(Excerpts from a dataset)

◇ ◇ ◇ ◇ ◇

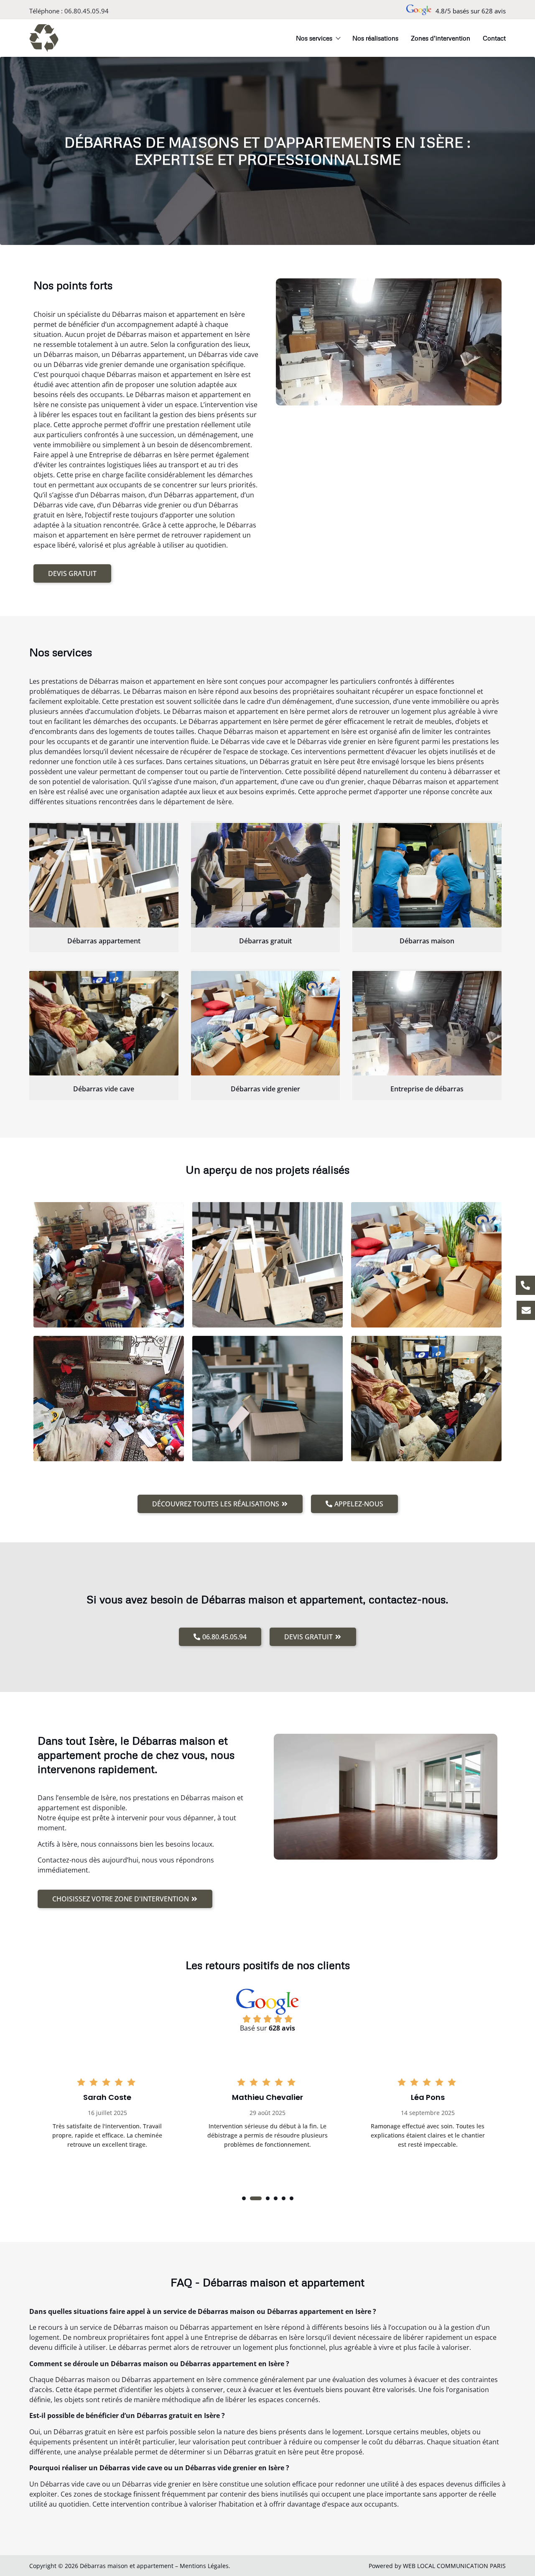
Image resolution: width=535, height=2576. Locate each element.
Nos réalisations (375, 38)
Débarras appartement (103, 940)
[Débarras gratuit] (265, 875)
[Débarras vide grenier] (265, 1023)
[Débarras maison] (427, 875)
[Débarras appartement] (103, 875)
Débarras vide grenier (265, 1088)
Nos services (314, 38)
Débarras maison (427, 940)
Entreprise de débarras (427, 1088)
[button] (244, 2198)
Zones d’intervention (440, 38)
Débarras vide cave (103, 1088)
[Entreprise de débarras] (427, 1023)
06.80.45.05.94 (86, 11)
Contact (494, 38)
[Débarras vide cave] (103, 1023)
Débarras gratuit (265, 940)
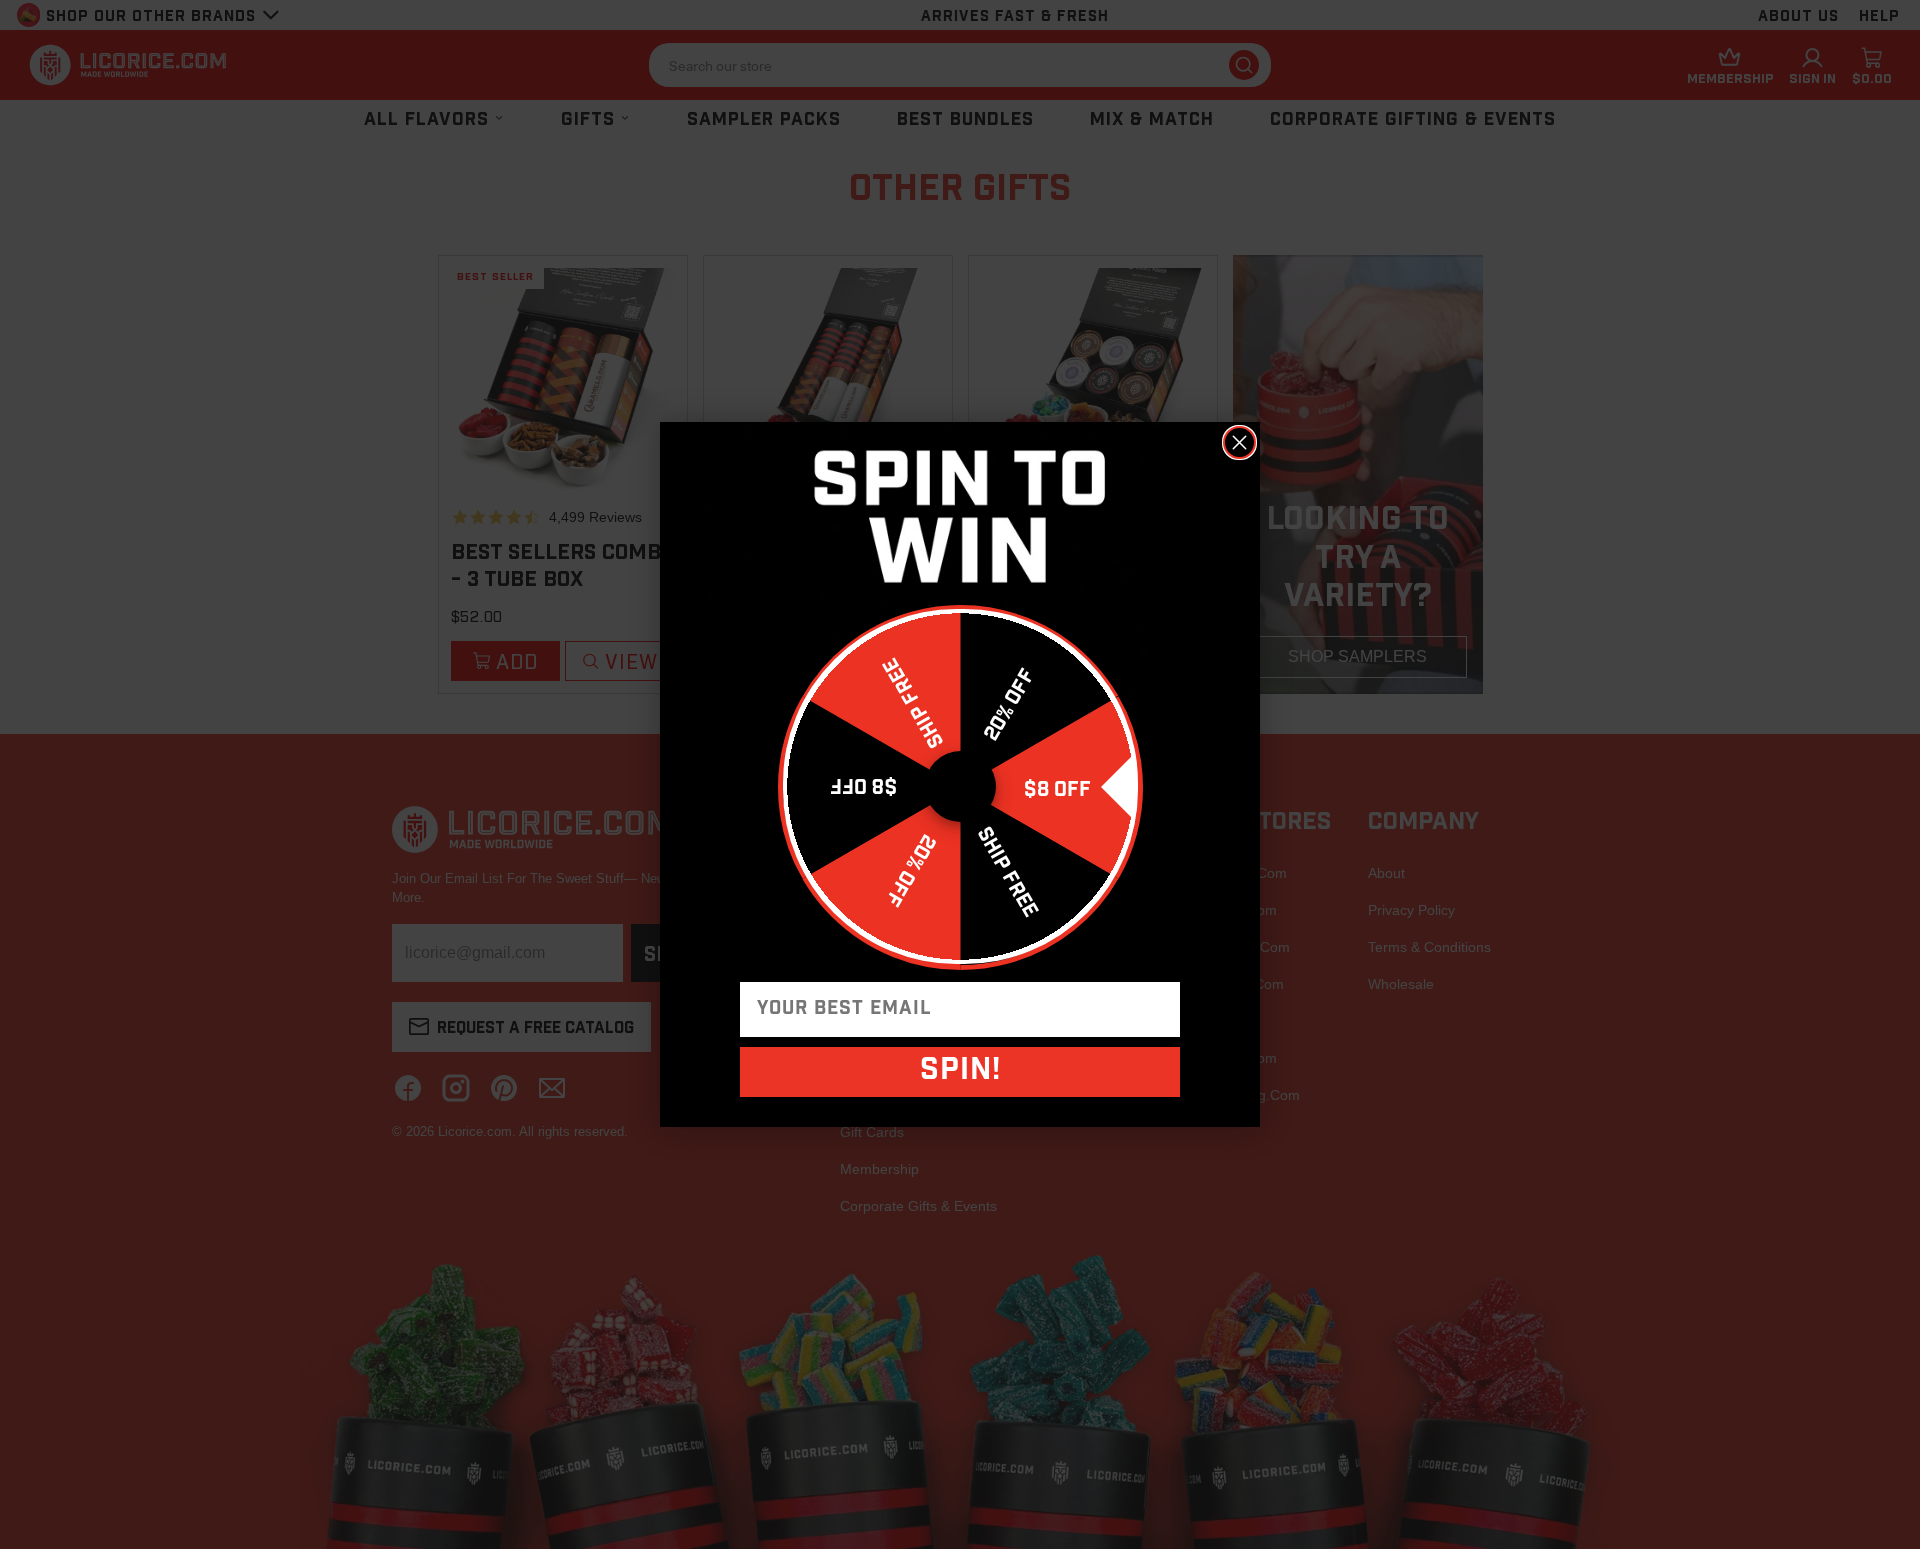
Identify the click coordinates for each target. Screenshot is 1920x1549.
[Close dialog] (1239, 442)
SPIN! (960, 1072)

◇ ◇ ◇ ◇ ◇

▶ **WHAT YOU ARE ASKED TO DO**: Could you reproduce every record above exactly, leaving out the pictures?

▶ **SOLUTION**:
Image resolution: width=535, height=2576. Locate each element.
Nos réalisations (375, 38)
Débarras appartement (103, 940)
[Débarras gratuit] (265, 875)
[Débarras vide grenier] (265, 1023)
[Débarras maison] (427, 875)
[Débarras appartement] (103, 875)
Débarras vide grenier (265, 1088)
Nos services (314, 38)
Débarras maison (427, 940)
Entreprise de débarras (427, 1088)
[button] (244, 2198)
Zones d’intervention (440, 38)
Débarras vide cave (103, 1088)
[Entreprise de débarras] (427, 1023)
06.80.45.05.94 (86, 11)
Contact (494, 38)
[Débarras vide cave] (103, 1023)
Débarras gratuit (265, 940)
Identify the click coordinates for each target. Screenshot is 1920x1549.
[Close dialog] (1239, 442)
SPIN! (960, 1072)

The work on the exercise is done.